L'IMPORTANCE ET LA NATURE DES ECHANGES ENTRE SCIENCE, SAVANTS ET POUVOIR POLITIQUE DANS LES POLITIQUES INSTITUTIONNELLES ETUDIEES.

L'exploration des modes de socialisation des sciences dans les politiques institutionnelles de la quatrième République, leur analyse minutieuse en rapport avec les contextes de leur intervention a permis d'illuminer les voies de contact ou passerelles par lesquelles s'établissent ou tentent de s'établir les relations qui lient le monde de la science et de la politique au Burkina Faso dans le domaine spécifique des politiques constitutionnelles et réformatrices. Cette exploration des formes de la socialisation des savoirs ne pouvait que déboucher logiquement non seulement sur une mise au point, c'est-à-dire une sorte de récapitulatif général de la somme des ressources de connaissances ainsi mobilisées mais aussi sur la mesure de la réceptivité des décideurs politiques auxquels elles sont destinées (Chap. I). Il s'agit donc de faire le bilan et de rapporter les propositions et avis aux réformes effectives opérées par leurs destinataires. De même, une telle comparaison fera apparaître, sans qu'on fasse un effort supplémentaire pour les retrouver, la nature des relations entre sciences et politique et le paradigme politico-scientifique burkinabé (Chap. II).

CHAPITRE I : La Mesure du degré de réceptivité des décideurs politiques.

Il s'agit ici de procéder à la mesure du degré de réceptivité des décideurs politiques dans les différentes politiques institutionnelles étudiées : aussi bien dans la politique constitutionnelle de 1990 (Section I) que dans les politiques de révision de la constitution (Section II).

Section I : La politique constitutionnelle de 1990 face aux savoirs mobilisés.

Privé initialement de façon décrétale de la liberté de s'informer et de s'abreuver à toute source de connaissances utiles à l'exécution de son mandat, les ressources cognitives de la commission constitutionnelle étaient limitées à celles que le Front Populaire lui avait permis ouvertement de faire recours.

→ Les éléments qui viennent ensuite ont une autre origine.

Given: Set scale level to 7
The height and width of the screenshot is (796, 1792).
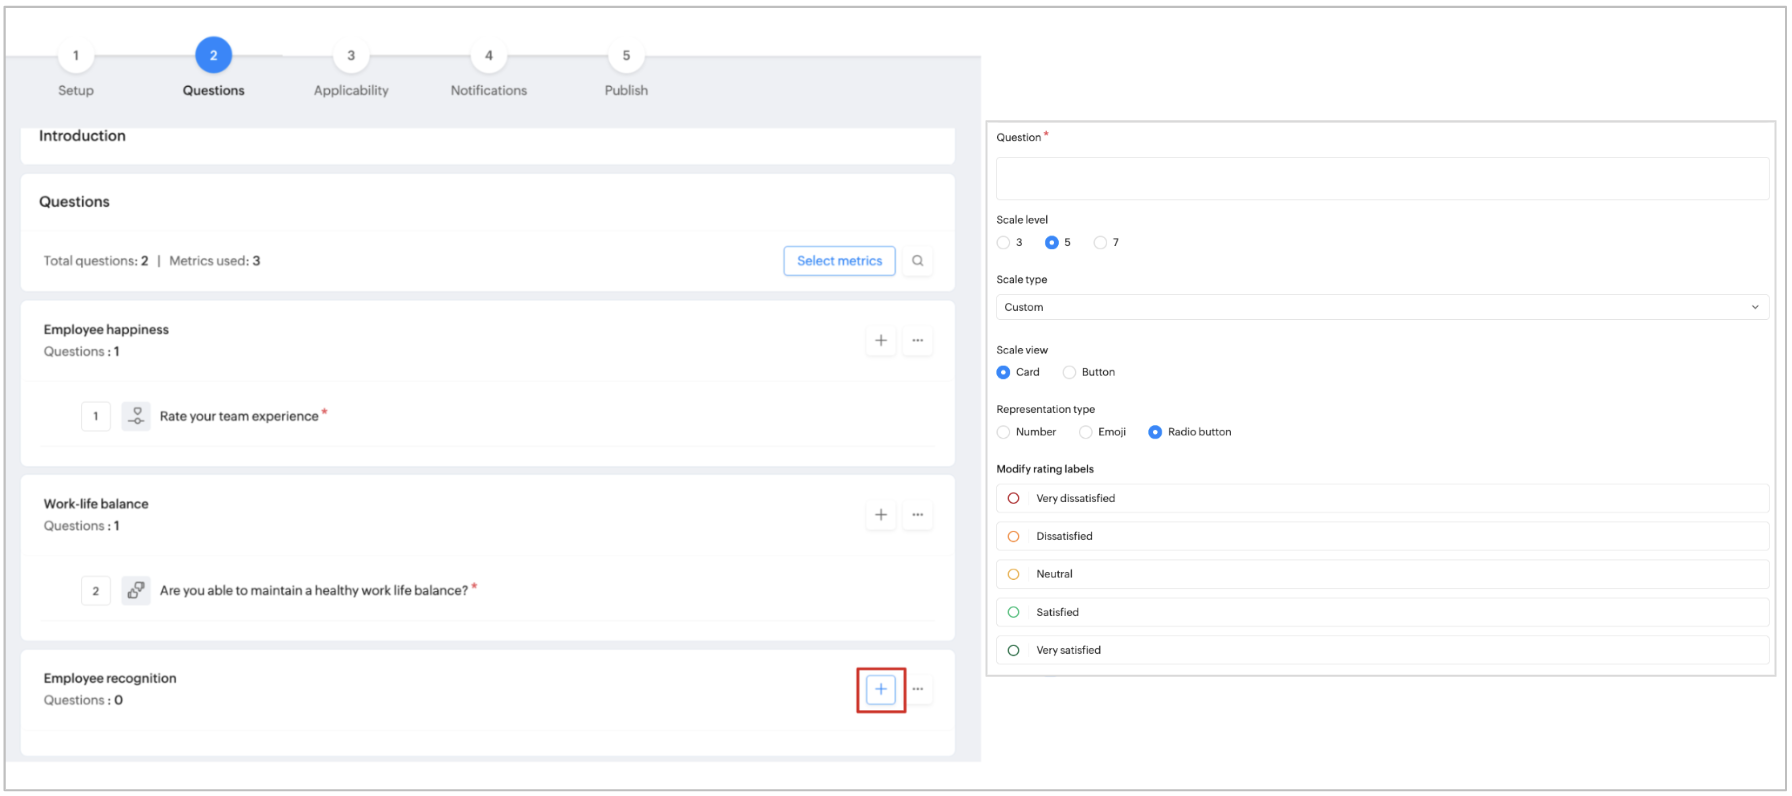Looking at the screenshot, I should (1100, 242).
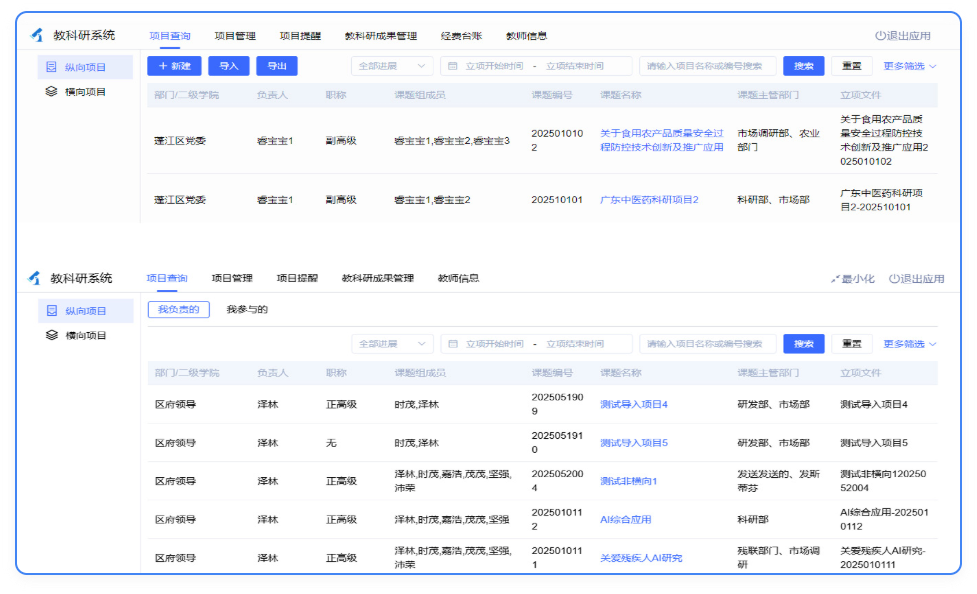Click 退出应用 power icon in top panel
This screenshot has width=977, height=594.
coord(881,36)
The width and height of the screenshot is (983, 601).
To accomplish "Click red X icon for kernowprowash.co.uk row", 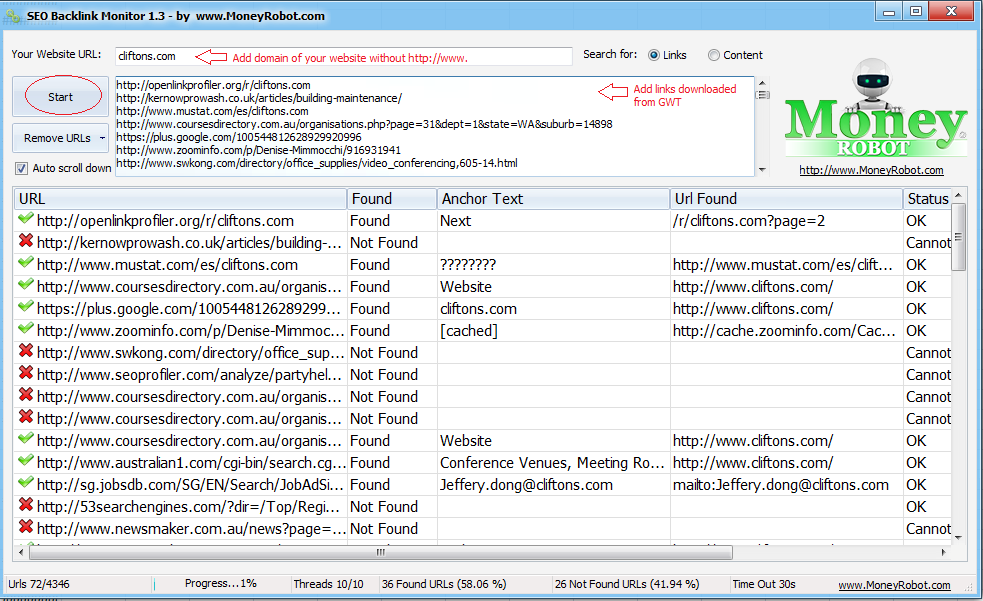I will click(x=26, y=243).
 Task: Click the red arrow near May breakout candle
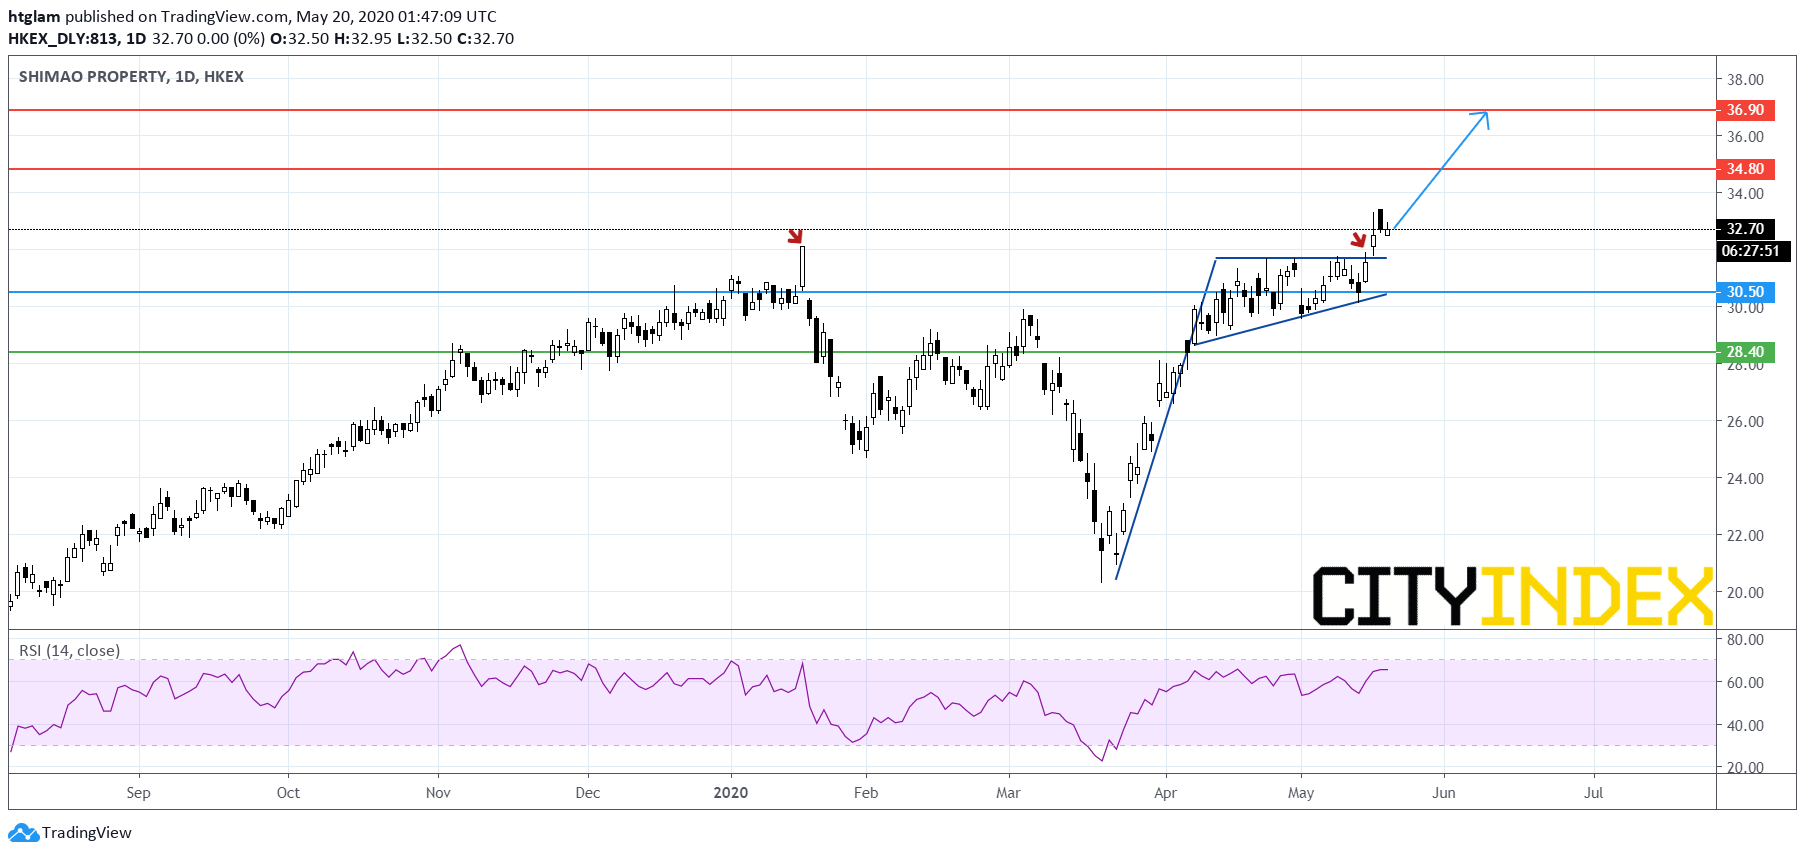(1358, 240)
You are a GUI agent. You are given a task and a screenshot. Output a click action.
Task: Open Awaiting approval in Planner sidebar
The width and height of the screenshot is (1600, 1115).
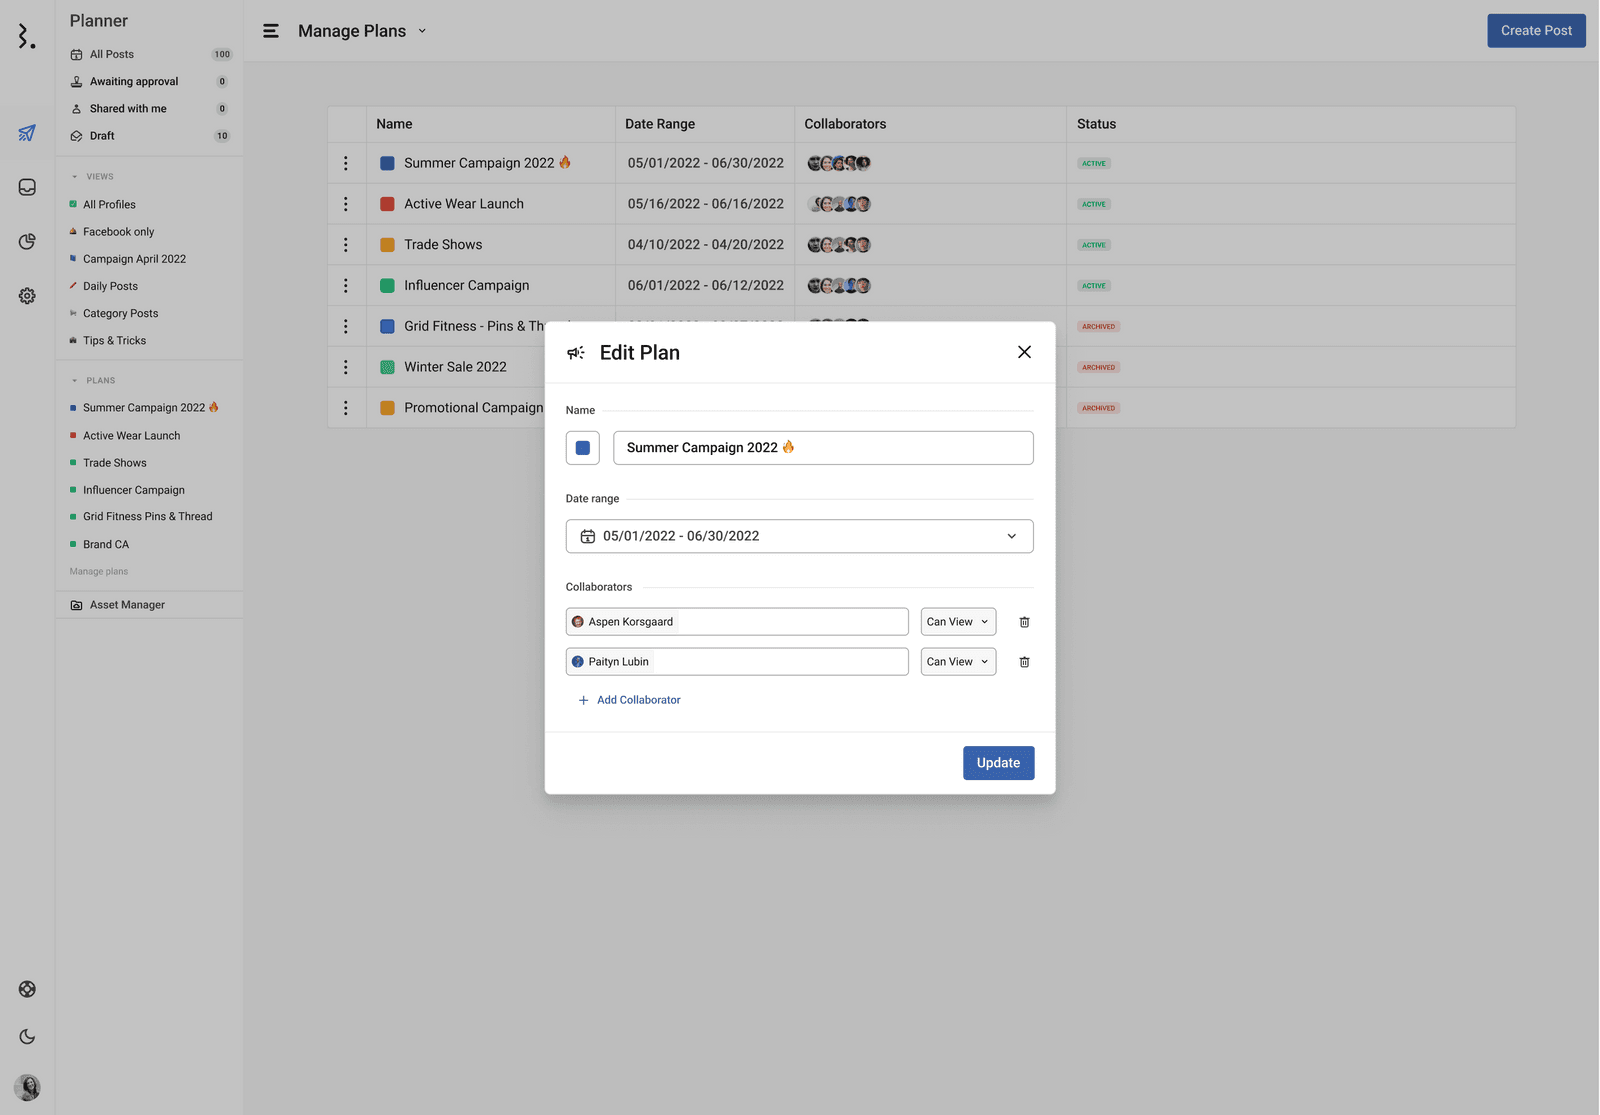134,82
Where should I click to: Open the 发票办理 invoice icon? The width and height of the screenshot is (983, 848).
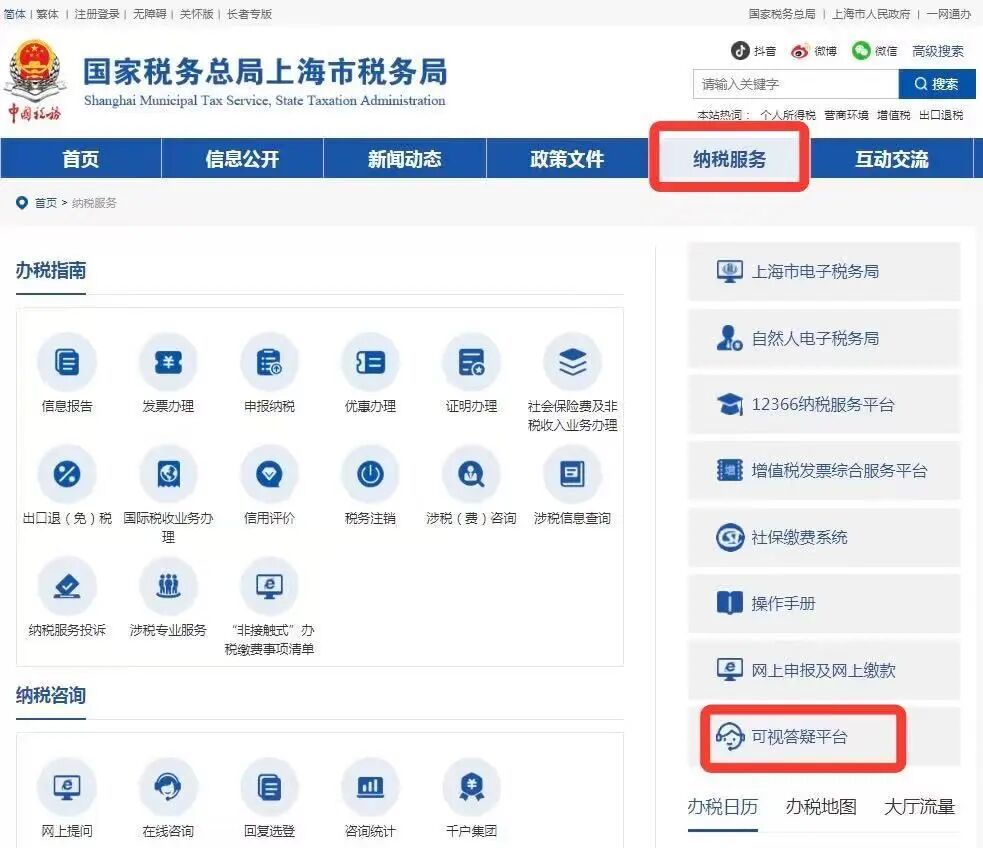point(168,363)

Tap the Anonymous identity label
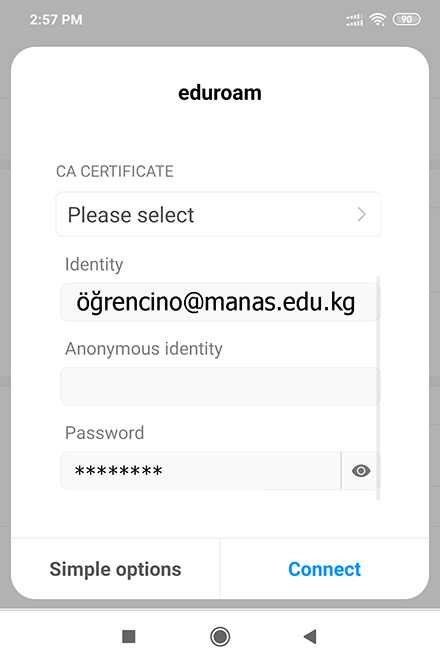point(144,349)
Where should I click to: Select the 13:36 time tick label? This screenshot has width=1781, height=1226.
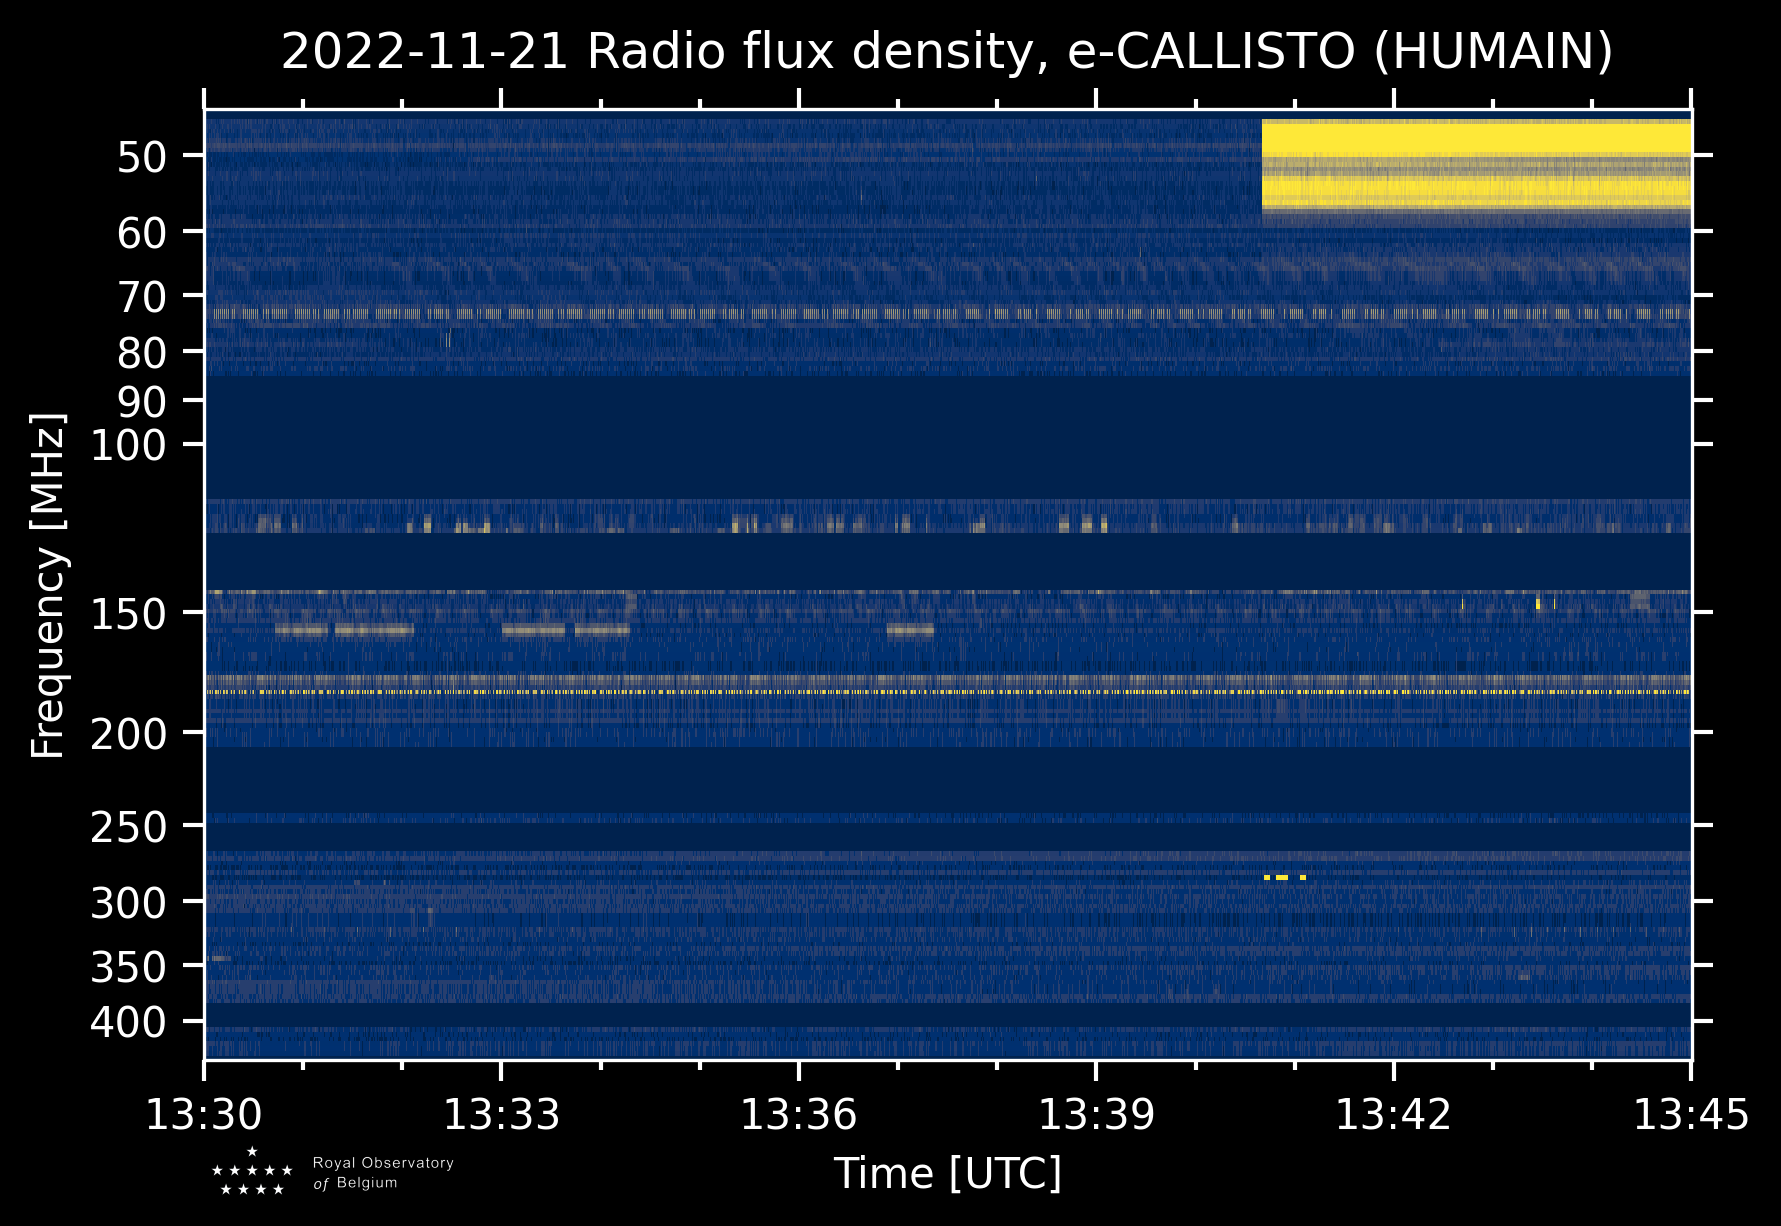pyautogui.click(x=798, y=1114)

Mais le refus de la limitation et l'exigence d'une autonomie absolue exprimée à l'unanimité par les commissaires lui ont permis d'enrichir ses travaux de plusieurs autres sources d'informations.

C'est ainsi que, entre autres, la constitution du Brésil, de la Namibie, du Bénin, la constitution de la deuxième République voltaïque de 1970, ont pu servir de source d'inspiration supplémentaires aux commissaires. Mais le canevas de discussion sur l'avant-projet de constitution a d'abord reflété le projet du Front populaire de constitutionnaliser la révolution démocratique et populaire (§1) conformément à sa politique de rectification, et témoigne que le comité de rédaction mis en place s'est, dans un premier temps, cantonné dans un rôle d'expert de service. Ce canevas a cependant été absolument bouleversé grâce à l'apport cognitif des comités de réflexion des associations de la société civile et des partis politiques (§2). Grâce à leurs apports critiques scientifiquement argumentés, ils ont réussi à accomplir le miracle de l'ouverture démocratique formelle, face à un pouvoir qui n'en avait visiblement pas envie (§3).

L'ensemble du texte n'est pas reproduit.